# ACTIVITY
From the line that holds "Viewport: 533px width, 347px" to the last line below, retype everything exactly and nothing else; omit pictures.

# AVAILABLE DATA
---------------
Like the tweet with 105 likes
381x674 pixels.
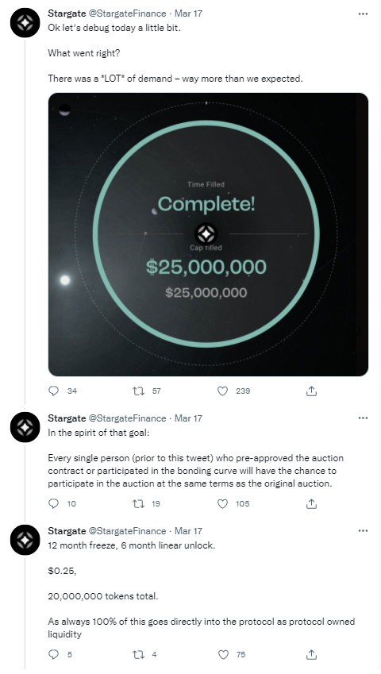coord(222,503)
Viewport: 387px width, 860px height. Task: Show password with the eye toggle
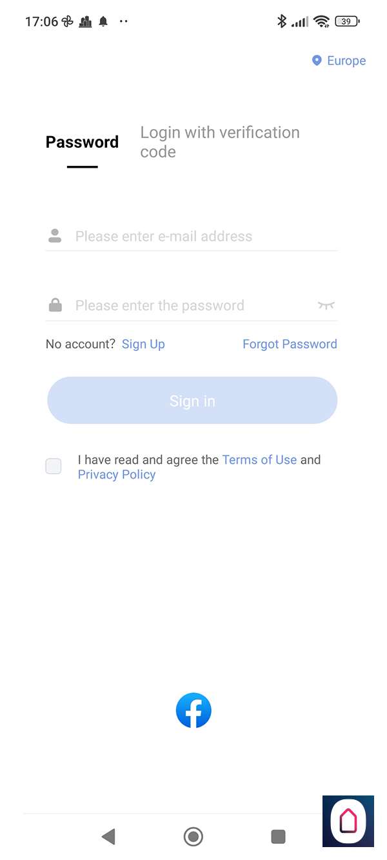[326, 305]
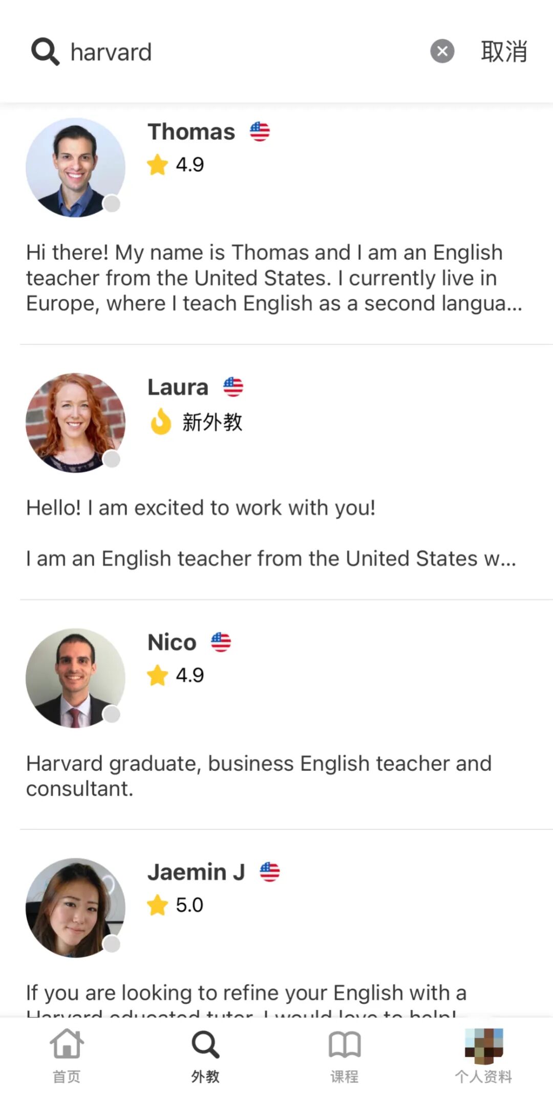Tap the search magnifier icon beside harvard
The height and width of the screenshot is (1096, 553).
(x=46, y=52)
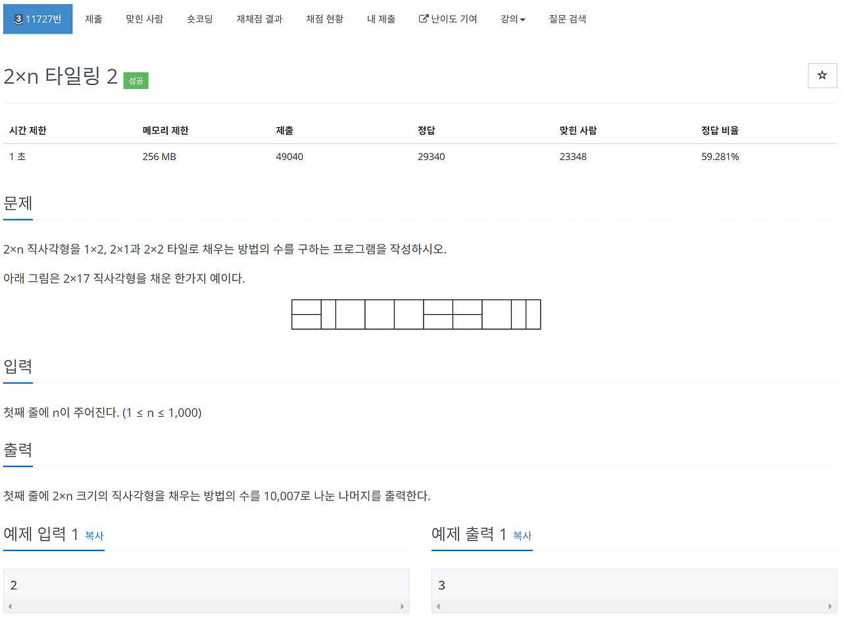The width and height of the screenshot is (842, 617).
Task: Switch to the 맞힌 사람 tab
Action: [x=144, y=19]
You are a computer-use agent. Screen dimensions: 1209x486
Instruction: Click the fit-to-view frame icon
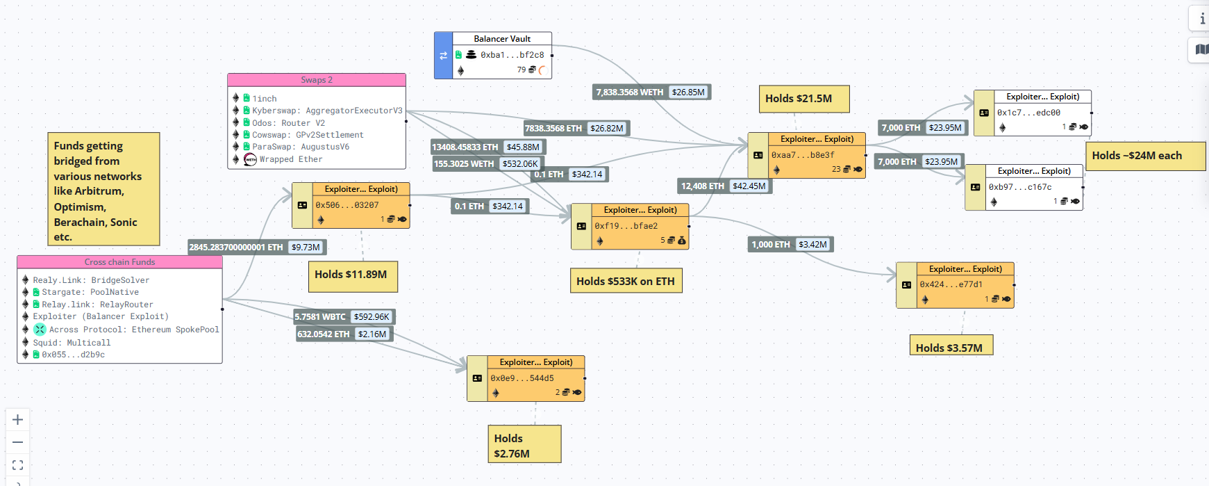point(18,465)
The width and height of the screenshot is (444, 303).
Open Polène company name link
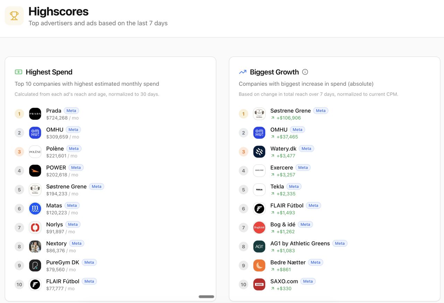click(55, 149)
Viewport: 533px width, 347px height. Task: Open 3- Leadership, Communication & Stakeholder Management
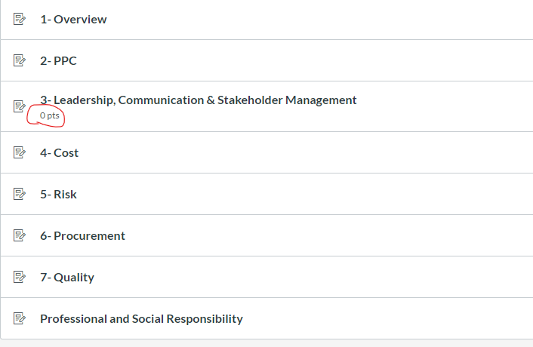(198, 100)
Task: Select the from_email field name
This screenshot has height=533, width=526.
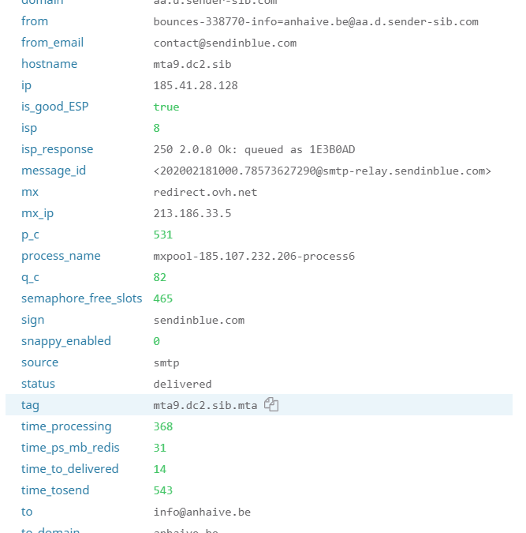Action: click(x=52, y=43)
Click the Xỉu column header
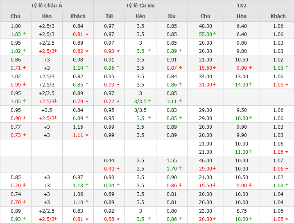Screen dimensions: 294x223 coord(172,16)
---------------
# TASK OUTPUT
Viewport: 533px width, 347px height. Task: Open 3- Leadership, Communication & Stakeholder Management
(198, 100)
Task: Select the from_email field name
This screenshot has height=533, width=526.
Action: click(x=52, y=43)
Click the Xỉu column header
Screen dimensions: 294x223 coord(172,16)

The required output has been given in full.